» **Material supplied**:
---+---

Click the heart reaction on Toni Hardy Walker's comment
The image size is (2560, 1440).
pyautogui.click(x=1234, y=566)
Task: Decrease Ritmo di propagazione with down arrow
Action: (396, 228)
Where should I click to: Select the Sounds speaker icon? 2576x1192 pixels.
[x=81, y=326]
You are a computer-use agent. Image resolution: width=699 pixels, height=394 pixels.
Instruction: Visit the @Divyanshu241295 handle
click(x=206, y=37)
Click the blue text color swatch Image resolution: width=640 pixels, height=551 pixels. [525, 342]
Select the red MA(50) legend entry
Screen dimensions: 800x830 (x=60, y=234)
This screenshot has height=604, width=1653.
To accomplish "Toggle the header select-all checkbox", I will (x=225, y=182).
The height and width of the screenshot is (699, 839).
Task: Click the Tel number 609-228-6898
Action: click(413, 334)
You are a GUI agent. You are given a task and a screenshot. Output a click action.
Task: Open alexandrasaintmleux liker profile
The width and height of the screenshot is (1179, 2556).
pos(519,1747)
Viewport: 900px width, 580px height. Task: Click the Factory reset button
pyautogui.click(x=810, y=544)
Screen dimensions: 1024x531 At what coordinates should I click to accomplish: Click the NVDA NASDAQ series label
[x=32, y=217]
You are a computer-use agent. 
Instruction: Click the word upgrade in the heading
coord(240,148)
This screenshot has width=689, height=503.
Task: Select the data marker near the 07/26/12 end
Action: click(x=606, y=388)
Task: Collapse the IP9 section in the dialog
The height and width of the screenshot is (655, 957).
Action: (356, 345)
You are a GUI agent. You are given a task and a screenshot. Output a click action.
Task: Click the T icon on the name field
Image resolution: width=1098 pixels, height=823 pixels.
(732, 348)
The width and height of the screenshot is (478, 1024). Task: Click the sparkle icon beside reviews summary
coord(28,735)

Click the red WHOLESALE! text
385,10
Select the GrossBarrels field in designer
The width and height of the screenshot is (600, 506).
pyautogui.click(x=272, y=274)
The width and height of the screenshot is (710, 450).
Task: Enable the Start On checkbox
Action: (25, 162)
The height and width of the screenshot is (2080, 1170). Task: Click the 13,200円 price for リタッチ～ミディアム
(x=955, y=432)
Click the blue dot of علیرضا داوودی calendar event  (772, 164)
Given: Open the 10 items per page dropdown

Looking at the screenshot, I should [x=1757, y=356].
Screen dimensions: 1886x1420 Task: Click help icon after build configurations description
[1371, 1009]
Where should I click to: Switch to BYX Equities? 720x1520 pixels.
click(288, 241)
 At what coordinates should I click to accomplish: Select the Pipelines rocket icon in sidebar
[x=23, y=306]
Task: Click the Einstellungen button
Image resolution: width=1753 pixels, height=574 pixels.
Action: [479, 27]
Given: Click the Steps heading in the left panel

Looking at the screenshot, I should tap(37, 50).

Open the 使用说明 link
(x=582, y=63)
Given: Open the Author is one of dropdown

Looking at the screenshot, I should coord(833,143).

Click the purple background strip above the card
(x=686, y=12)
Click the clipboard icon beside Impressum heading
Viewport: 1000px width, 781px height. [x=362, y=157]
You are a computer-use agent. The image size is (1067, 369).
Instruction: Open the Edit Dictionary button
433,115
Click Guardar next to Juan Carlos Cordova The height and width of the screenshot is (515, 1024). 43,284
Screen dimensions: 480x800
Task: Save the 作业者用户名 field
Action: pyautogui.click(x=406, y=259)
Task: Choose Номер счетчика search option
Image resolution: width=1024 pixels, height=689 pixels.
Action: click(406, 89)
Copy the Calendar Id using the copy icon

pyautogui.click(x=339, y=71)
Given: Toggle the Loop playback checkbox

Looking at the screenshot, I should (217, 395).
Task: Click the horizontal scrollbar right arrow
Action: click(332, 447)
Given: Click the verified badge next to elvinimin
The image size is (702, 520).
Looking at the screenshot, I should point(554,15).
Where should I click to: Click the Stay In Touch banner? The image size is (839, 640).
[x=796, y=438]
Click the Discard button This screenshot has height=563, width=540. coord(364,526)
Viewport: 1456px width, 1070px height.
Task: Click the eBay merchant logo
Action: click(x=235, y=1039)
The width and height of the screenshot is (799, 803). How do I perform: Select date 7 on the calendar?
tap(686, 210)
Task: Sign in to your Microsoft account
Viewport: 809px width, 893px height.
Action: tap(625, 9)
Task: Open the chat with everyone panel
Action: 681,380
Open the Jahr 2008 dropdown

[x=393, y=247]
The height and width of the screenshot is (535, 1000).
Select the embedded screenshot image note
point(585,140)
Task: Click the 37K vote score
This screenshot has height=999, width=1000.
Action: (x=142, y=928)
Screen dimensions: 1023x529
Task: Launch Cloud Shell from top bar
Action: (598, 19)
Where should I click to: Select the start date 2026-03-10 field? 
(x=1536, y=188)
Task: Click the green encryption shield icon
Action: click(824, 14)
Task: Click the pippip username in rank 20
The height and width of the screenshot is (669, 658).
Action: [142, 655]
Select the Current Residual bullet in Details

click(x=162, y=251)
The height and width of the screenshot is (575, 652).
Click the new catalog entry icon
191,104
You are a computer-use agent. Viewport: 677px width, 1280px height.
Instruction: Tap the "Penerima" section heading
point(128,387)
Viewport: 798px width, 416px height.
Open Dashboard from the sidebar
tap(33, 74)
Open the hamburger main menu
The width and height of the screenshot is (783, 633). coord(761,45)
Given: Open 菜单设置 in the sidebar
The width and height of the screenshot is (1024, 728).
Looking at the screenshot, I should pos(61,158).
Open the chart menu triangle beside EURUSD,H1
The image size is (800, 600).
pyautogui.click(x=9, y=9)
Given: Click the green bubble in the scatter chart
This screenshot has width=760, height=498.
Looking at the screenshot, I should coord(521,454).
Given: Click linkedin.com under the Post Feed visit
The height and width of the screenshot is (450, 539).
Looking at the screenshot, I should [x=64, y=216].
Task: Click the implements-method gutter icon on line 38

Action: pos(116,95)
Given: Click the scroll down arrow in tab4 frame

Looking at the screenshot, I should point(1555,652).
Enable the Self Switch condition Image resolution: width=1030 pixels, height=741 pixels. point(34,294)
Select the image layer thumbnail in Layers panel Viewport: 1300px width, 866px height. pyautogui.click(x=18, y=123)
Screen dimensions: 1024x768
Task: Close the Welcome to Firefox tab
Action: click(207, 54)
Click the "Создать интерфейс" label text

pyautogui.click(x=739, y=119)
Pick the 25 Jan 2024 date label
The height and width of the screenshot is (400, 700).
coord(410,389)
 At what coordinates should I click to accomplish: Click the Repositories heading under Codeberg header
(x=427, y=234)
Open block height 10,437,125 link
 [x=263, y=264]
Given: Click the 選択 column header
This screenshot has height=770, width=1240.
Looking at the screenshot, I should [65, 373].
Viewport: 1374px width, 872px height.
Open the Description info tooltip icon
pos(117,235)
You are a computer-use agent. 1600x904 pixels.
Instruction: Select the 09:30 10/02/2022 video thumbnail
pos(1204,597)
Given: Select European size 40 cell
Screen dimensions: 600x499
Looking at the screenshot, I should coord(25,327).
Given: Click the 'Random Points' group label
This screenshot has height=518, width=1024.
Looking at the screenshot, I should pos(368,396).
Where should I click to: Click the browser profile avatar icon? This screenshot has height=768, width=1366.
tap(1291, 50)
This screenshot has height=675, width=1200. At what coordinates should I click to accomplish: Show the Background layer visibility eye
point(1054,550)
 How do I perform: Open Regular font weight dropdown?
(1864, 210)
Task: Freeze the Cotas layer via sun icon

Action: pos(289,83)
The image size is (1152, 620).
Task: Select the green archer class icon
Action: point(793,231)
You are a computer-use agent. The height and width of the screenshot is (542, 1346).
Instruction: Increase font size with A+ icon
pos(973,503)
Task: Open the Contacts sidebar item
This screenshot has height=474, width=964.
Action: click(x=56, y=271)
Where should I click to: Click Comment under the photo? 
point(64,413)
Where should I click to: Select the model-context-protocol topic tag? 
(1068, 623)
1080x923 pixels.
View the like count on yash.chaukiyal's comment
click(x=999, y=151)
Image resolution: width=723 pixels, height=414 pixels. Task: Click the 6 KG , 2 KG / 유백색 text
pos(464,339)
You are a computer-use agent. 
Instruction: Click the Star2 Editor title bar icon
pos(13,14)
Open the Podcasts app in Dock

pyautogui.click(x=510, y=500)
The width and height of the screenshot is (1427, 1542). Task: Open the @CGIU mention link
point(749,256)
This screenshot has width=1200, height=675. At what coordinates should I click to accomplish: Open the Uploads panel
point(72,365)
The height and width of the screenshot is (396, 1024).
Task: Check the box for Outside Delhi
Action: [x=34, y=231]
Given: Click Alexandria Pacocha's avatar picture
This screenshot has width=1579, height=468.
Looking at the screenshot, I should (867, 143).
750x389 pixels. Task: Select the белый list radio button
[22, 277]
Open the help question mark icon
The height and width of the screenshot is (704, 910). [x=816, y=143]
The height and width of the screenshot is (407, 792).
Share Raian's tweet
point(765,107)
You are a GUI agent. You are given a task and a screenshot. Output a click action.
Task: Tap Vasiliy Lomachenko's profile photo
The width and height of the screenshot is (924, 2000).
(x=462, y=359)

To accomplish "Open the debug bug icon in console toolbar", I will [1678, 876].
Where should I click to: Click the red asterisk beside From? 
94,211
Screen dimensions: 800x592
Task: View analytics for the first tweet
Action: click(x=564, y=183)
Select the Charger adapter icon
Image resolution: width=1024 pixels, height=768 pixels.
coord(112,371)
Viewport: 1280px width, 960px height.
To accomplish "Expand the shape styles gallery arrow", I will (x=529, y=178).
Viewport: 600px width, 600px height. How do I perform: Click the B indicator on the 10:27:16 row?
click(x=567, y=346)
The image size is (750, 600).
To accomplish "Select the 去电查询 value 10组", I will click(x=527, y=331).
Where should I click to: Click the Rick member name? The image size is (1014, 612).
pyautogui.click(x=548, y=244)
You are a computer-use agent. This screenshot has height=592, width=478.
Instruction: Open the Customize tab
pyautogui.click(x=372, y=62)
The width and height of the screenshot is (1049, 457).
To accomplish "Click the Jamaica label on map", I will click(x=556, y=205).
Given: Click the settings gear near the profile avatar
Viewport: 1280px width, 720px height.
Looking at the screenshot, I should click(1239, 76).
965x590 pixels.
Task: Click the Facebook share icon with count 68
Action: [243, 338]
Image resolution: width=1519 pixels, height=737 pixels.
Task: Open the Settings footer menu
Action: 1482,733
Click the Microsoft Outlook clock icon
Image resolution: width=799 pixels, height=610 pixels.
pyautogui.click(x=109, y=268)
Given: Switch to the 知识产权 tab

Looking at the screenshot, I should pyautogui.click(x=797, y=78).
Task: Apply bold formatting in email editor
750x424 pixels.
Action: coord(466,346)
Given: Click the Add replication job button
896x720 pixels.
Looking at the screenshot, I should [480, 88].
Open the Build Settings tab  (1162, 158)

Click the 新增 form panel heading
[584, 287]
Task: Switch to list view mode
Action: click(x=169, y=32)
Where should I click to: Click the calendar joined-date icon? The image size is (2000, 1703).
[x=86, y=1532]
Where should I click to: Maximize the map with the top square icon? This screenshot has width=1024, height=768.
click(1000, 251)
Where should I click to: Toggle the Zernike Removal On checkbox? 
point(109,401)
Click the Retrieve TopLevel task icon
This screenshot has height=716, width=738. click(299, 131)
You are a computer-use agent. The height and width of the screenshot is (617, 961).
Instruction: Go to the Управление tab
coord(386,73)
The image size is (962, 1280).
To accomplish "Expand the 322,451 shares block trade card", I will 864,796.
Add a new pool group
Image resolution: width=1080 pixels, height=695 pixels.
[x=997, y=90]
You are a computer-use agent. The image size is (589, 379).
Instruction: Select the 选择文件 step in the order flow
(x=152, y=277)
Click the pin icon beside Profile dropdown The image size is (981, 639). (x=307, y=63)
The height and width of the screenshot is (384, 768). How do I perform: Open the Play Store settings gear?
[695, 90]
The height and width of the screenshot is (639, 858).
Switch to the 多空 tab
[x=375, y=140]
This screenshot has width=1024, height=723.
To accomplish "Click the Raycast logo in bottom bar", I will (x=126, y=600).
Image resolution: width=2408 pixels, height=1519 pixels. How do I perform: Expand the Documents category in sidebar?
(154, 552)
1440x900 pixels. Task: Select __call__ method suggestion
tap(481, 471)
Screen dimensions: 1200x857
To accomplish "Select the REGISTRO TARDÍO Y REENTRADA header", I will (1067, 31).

---+---

Find the word "computer" in the entries above, then copy each line that holds it.

» **Solution for this exercise**:
You are a computer-use agent. Image resolution: width=699 pixels, height=394 pixels.
You are a computer-use agent. 
You are a computer-use agent. The image size is (1067, 369).
You are a computer-use agent. Viewport: 677px width, 1280px height.
You are a computer-use agent. 1600x904 pixels.
You are a computer-use agent. The height and width of the screenshot is (542, 1346).
You are a computer-use agent. 
You are a computer-use agent. This screenshot has height=592, width=478.
You are a computer-use agent. The height and width of the screenshot is (617, 961).
You are a computer-use agent. The image size is (589, 379).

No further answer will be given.